- [Exercise brief]: Rewrite the listing from the line with "Find the location" up to and including the line with "Identify the location of comment-item: dinipraharani", replacing "Image resolution" with "Screen resolution" and leaving everything else unchanged. Leave the pictures out of your answer.

- [Exercise data]:
● ● ● ● ●
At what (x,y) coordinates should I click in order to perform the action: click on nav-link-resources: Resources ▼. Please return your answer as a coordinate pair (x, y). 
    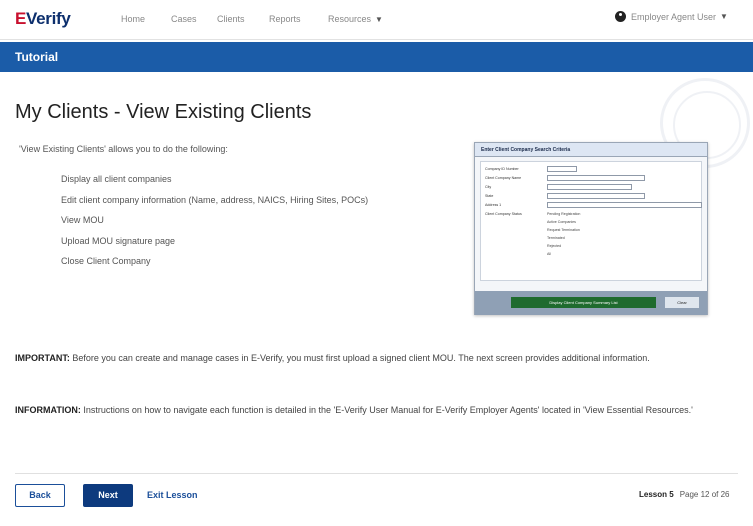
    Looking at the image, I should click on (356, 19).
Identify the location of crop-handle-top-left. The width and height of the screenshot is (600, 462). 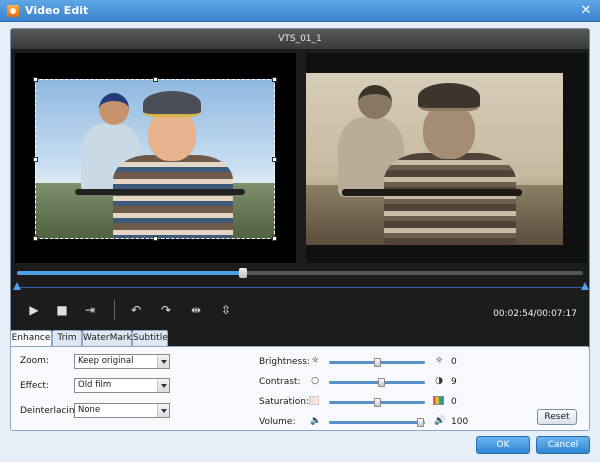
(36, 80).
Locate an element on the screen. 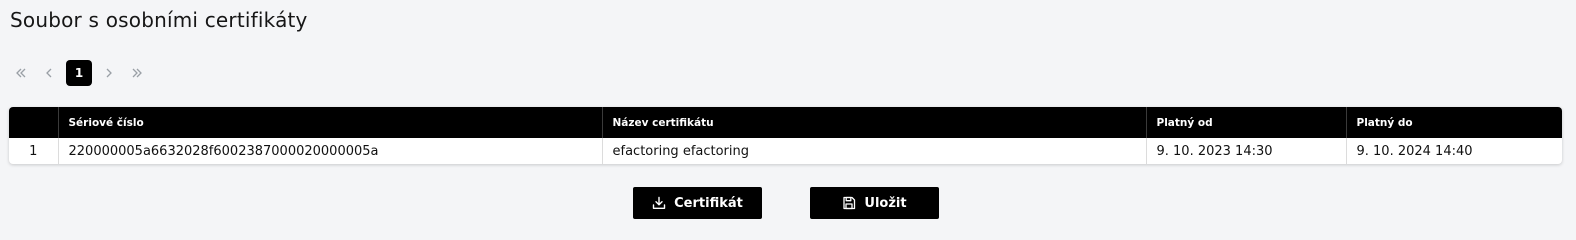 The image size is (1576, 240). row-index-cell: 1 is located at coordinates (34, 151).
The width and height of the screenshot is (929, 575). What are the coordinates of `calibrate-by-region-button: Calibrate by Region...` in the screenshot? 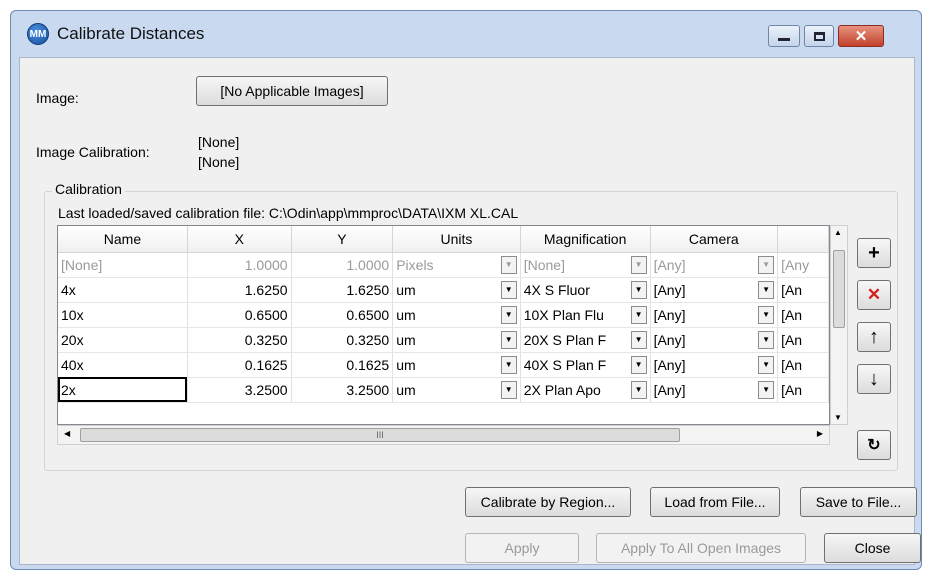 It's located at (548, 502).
● ● ● ● ●
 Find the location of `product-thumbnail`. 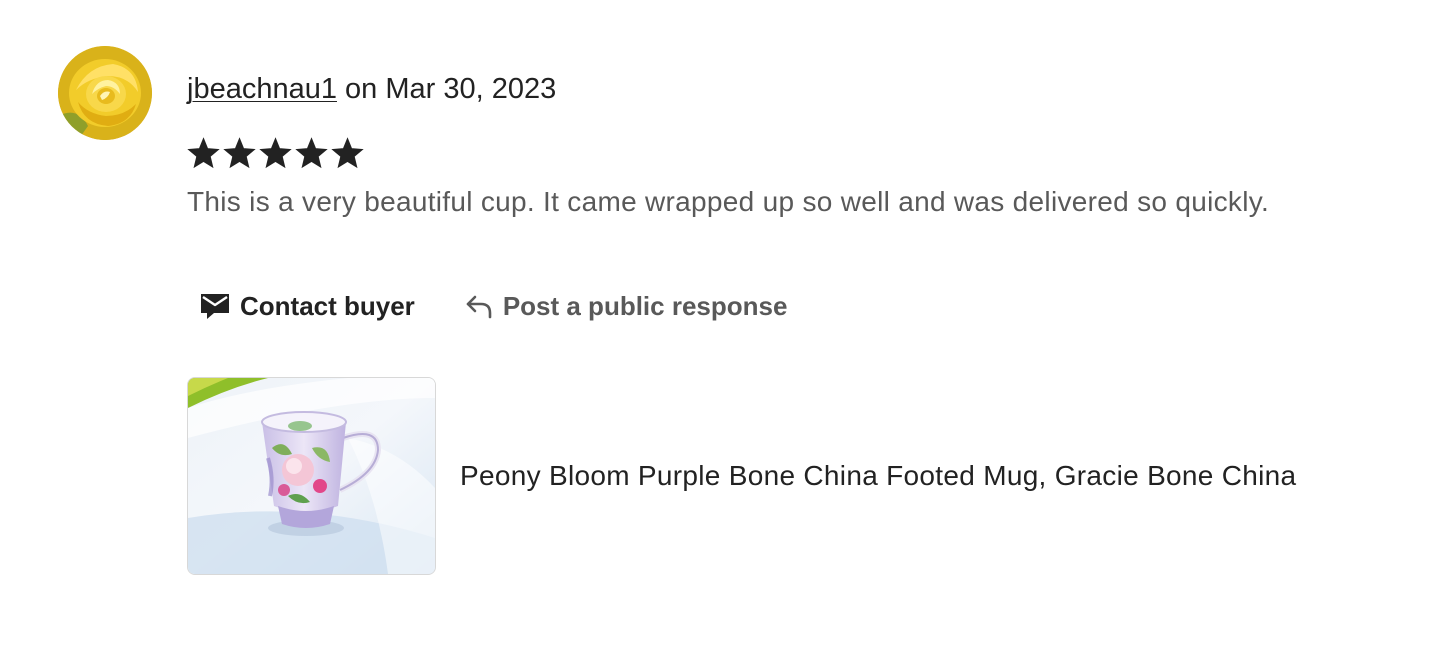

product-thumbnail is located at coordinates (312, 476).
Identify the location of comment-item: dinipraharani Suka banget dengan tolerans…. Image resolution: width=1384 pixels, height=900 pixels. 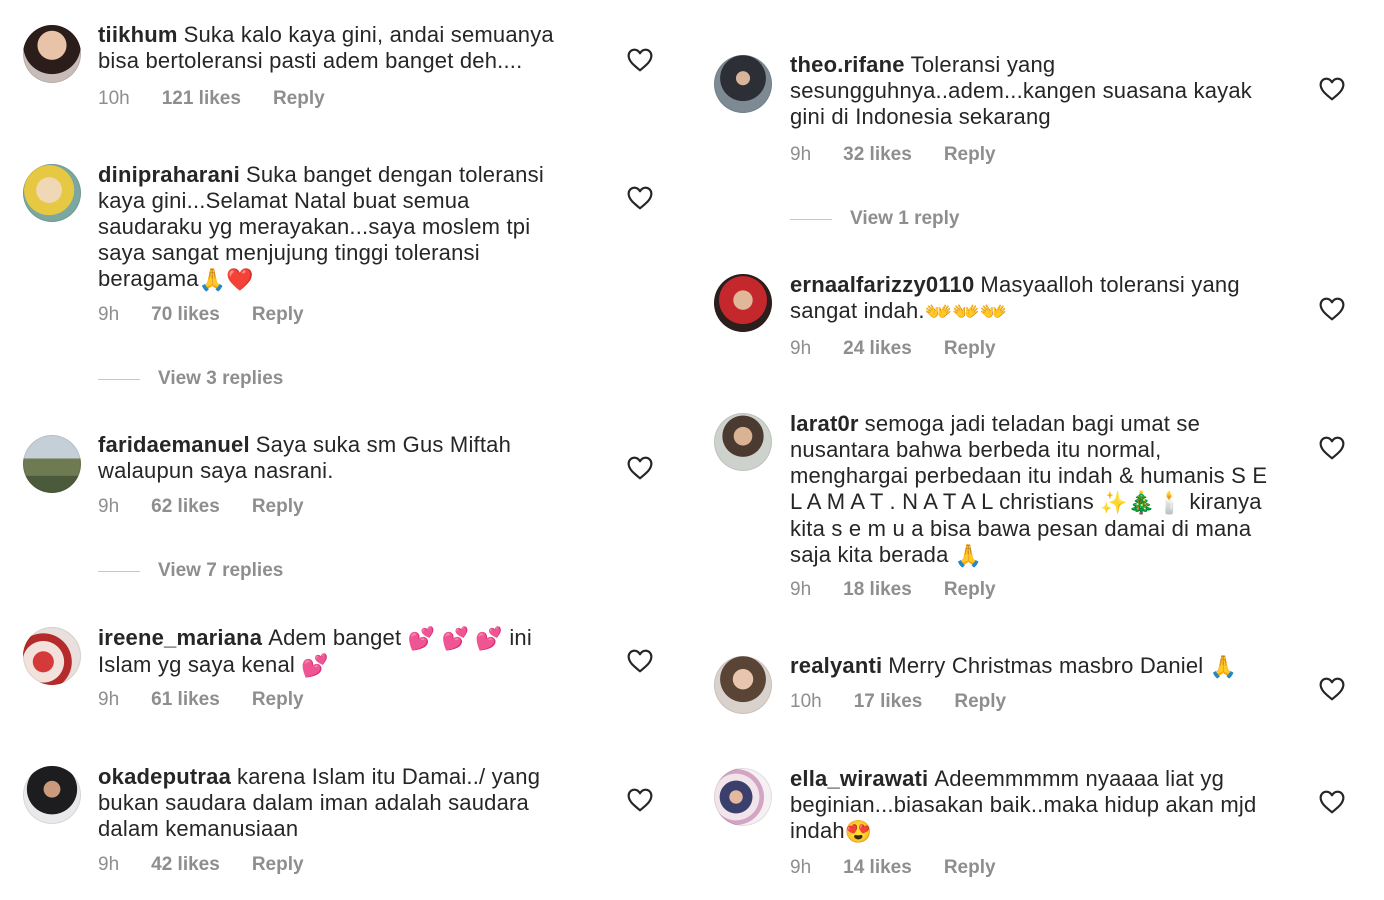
● ● ● ● ●
- [Solution below]:
 Find the location of `product-thumbnail`. 

product-thumbnail is located at coordinates (312, 476).
Identify the location of comment-item: dinipraharani Suka banget dengan tolerans…. Screen resolution: width=1384 pixels, height=900 pixels. 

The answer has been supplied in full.